A typical dataset will contain the following folders and files, and will be reflected in the dataset's config file:

  • dataset/
    • backup/
    • log/
    • output_sfm/
    • visualization/
    • config.txt
    • pcdb.txt
    • image_lists.txt
    • run_connected_component_discovery.bat
    • run_densification.bat
    • run_all_mapper_tasks.bat

Typically, to prepare a dataset for processing, its images should be arranged in a hierarchical format, and optionally distributed across multiple hard drives. The folders of images on disk is described in the pcdb.txt file (a sample file is in the lib_v3d_support/examples folder). Then, depending on the number of threads that should be used to read images from disk, multiple files should be created where each file contains a list of the images to be read by a single thread. A file containing paths to these multiple files should then be created, and for instance, named image_lists.txt.

The config.txt file is the primary configuration file and contains most of the settings used to run the pipeline.
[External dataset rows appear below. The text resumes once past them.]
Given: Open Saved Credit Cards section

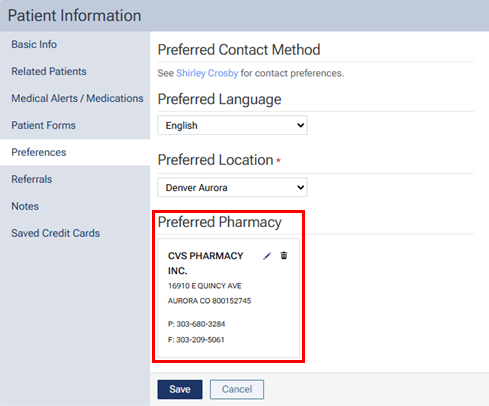Looking at the screenshot, I should pos(56,233).
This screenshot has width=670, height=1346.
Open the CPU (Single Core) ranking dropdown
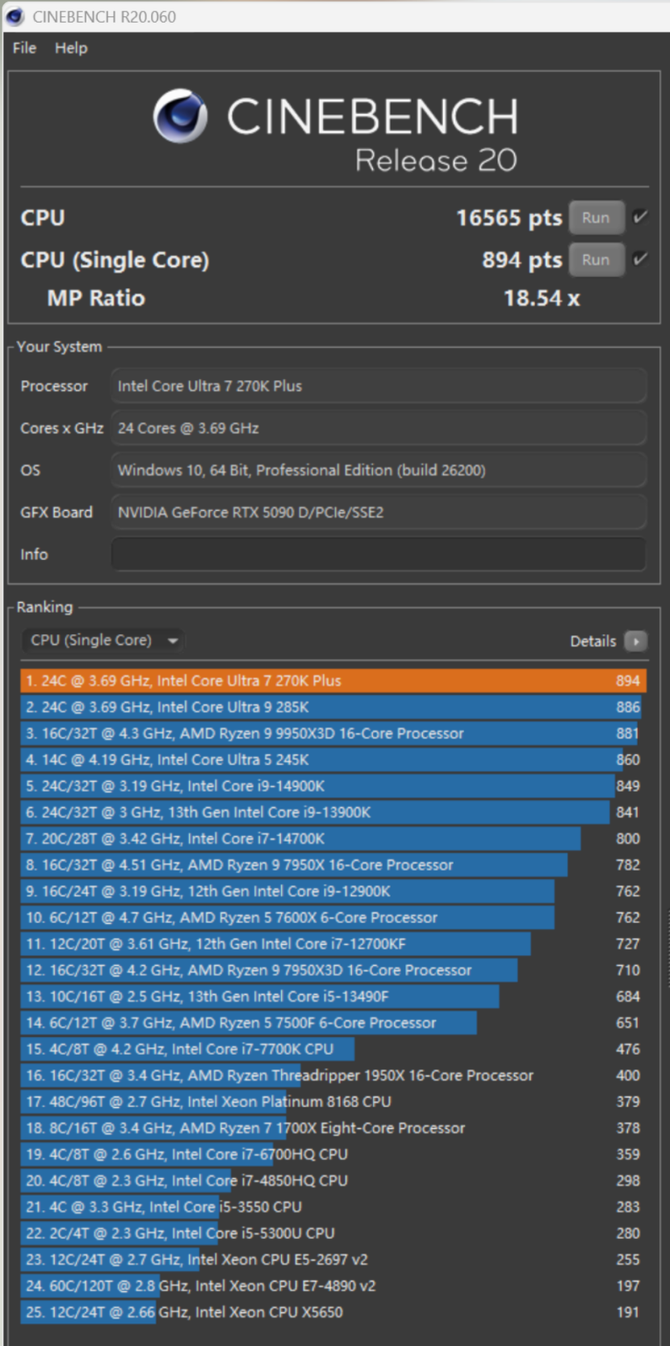tap(102, 640)
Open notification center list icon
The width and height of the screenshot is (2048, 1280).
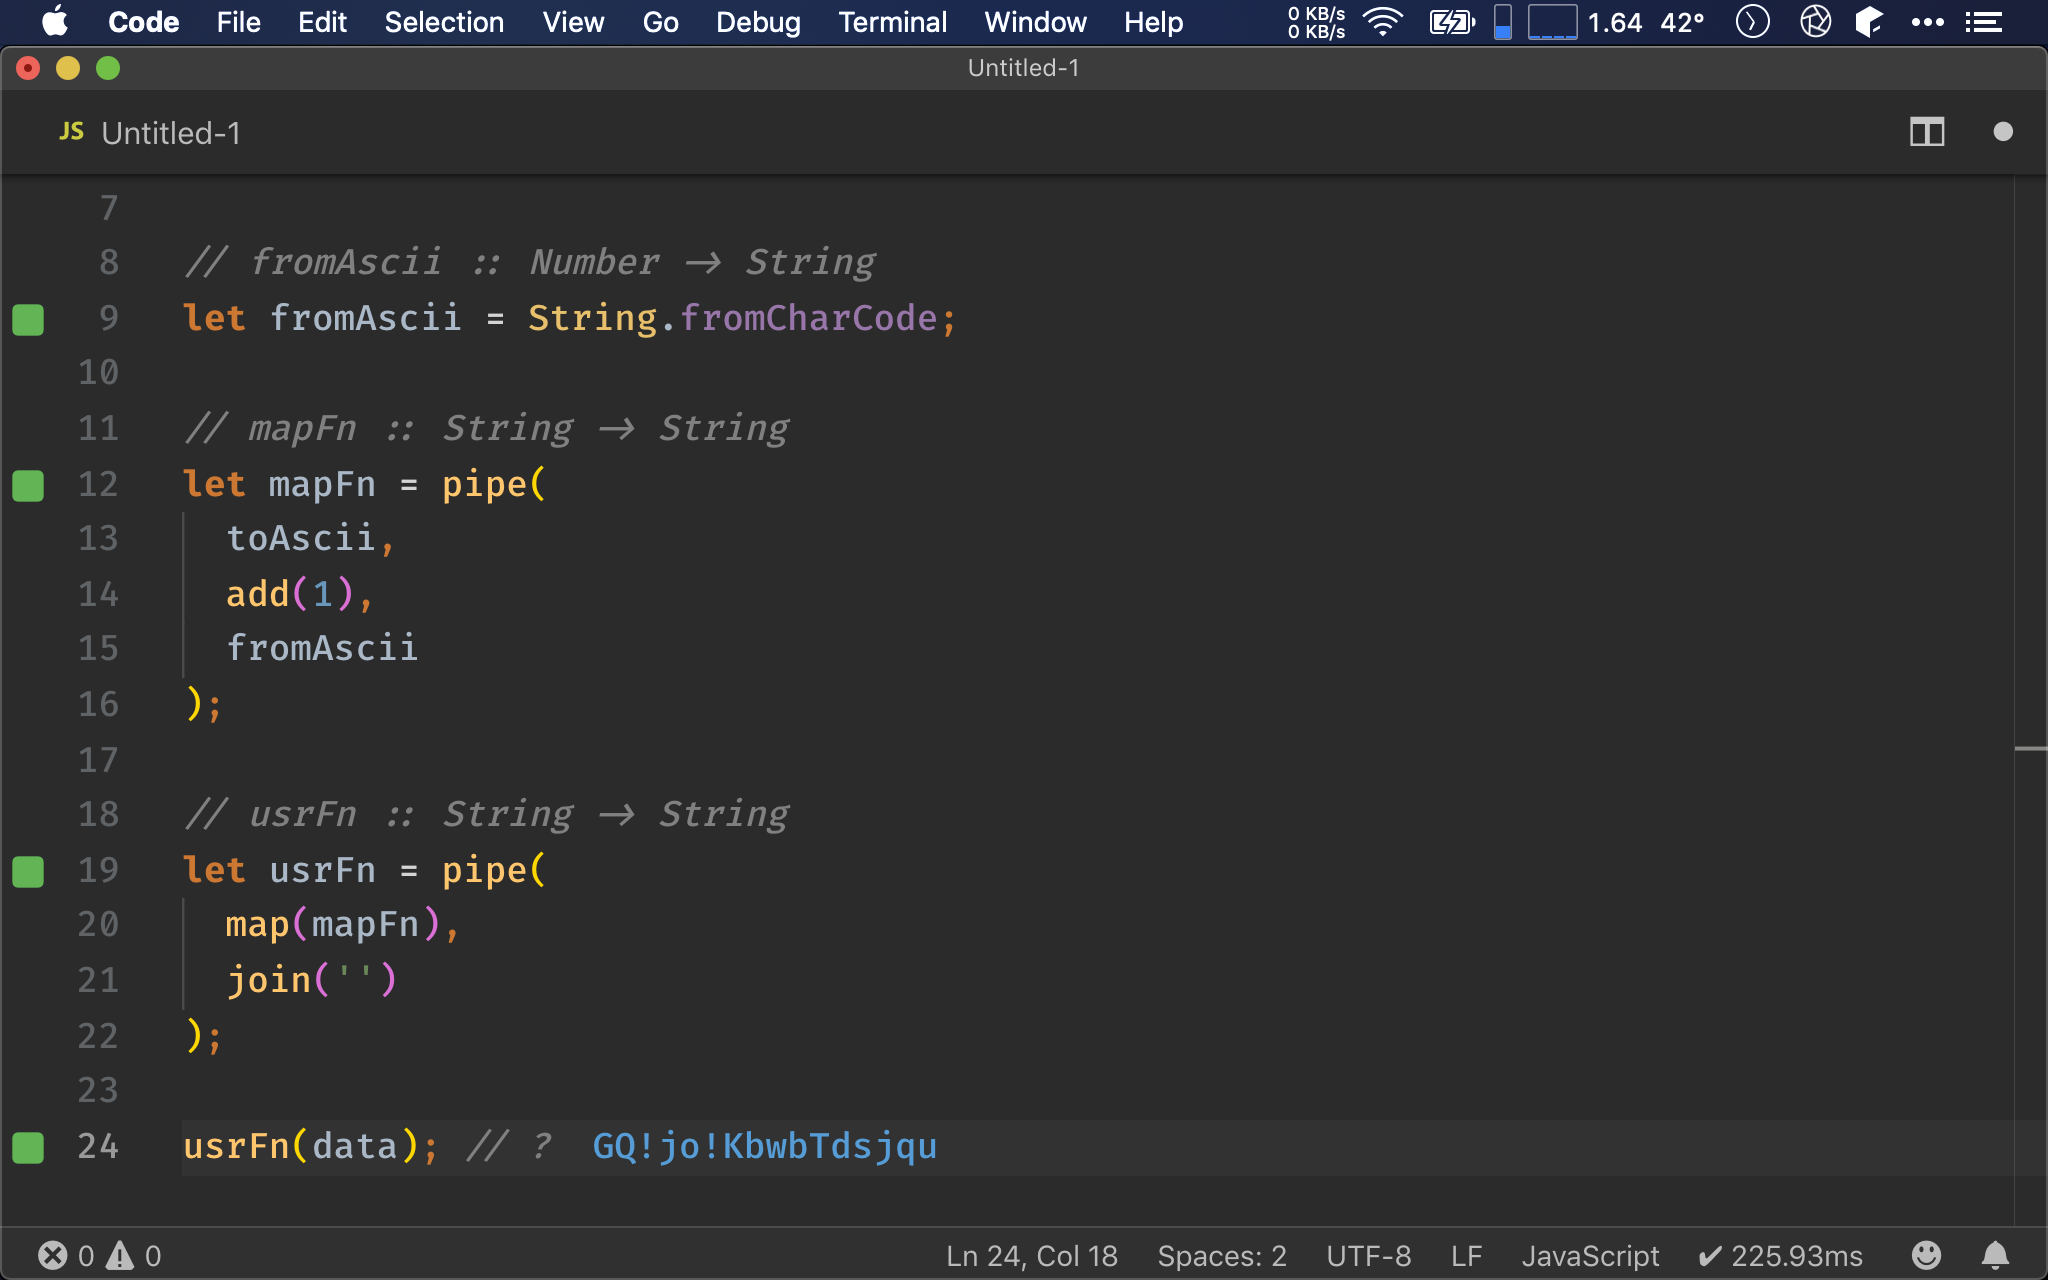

For instance, paths to the above dataset folders (backup, log, visualization, etc.) will need to be specified, as well as the path to a pretrained vocabulary tree (a sample is provided here, as well as trees generated with VocabTree2), mapper project template (provided in the data folder), and sqlite database (which will be created by the executable and should not exist prior running the executable). Additionally, settings for the number of registration attempts per image (max_match_attempts_per_image), discard rate (cluster_discard_rate_in_images), number of CPU threads (num_main_cpu_threads), number of GPU threads (num_cuda_sift_threads, num_main_gpu_threads), GPU indices (sift_gpu_nums_list, main_gpu_nums_list), image dimension (max_image_dimension), and number of SIFT features (max_num_features).
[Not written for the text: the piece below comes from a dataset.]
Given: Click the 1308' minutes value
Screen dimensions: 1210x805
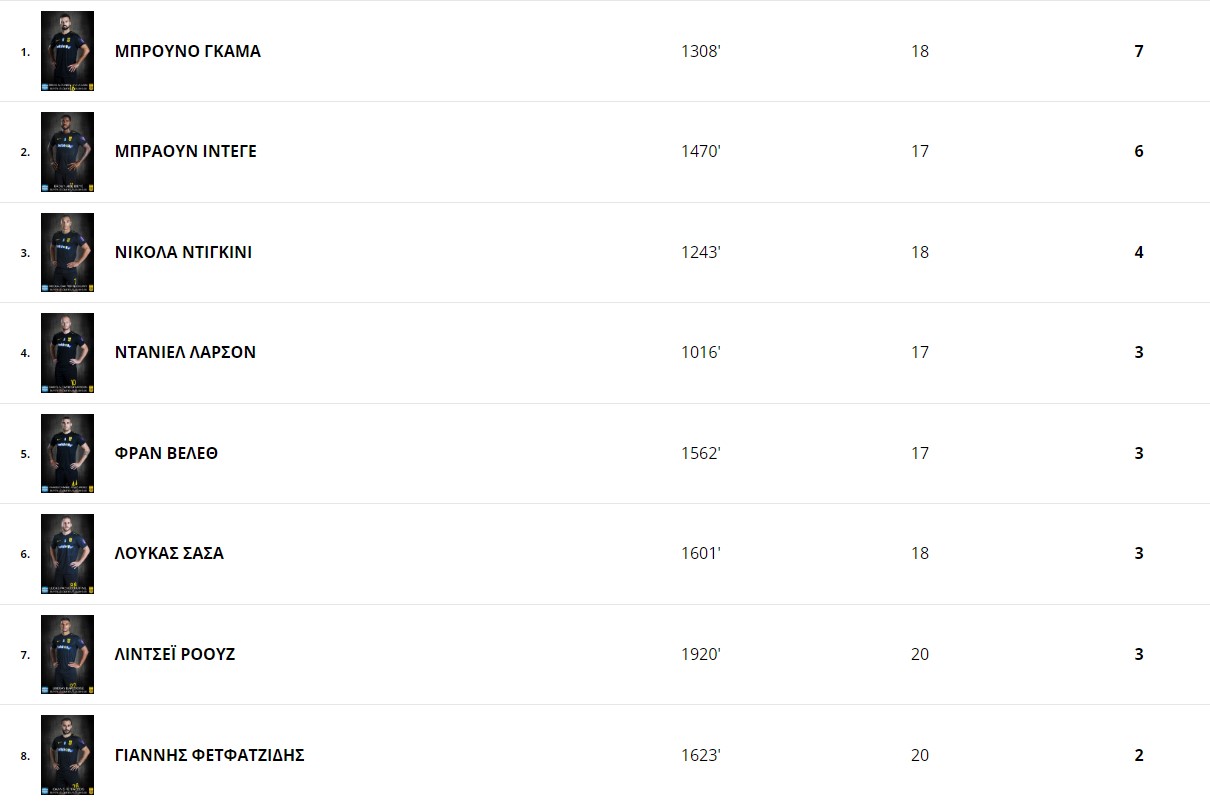Looking at the screenshot, I should (x=701, y=51).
After all necessary settings are changed in the config.txt file, run_connected_component_discovery.bat can be run again, which will process the dataset and discover its connected components of images.

As the code runs, it will print out statistics about its speed to the console, as well as a log file in dataset/log. Additionally, the program will track memory usage statistics, and write those to files in dataset/log. Periodically, an HTML visualization of the current image clusters and connected components will be saved to dataset/visualization. Also, a backup of the current cluster and component states will be saved to dataset/backup.

At the end of execution, the final state of the clusters and components will be saved to dataset/backup, and a final visualization will be saved in dataset/visualization.

Connected Component Densification

Once connected component discovery concludes, the densification of the connections within a component can begin. Here, update the densification_* settings in the config.txt file, and then run the scripts/examples/run_densification.bat script.


Once densification concludes, structure-from-motion can begin by running the scripts/examples/run_all_mapper_tasks.bat script.